Data extracted from a collection:
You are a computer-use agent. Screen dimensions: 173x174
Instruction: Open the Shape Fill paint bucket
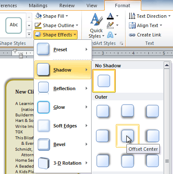click(x=38, y=16)
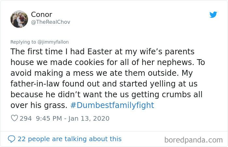Click the 294 likes count

tap(26, 118)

Problem statement -> Would you restate all of the data above word for word, omitting the pictures?

Written answer ->
You are a computer-use agent. Screen dimensions: 173x174
Instruction: Open the Shape Fill paint bucket
click(x=38, y=16)
Click the 294 likes count

tap(26, 118)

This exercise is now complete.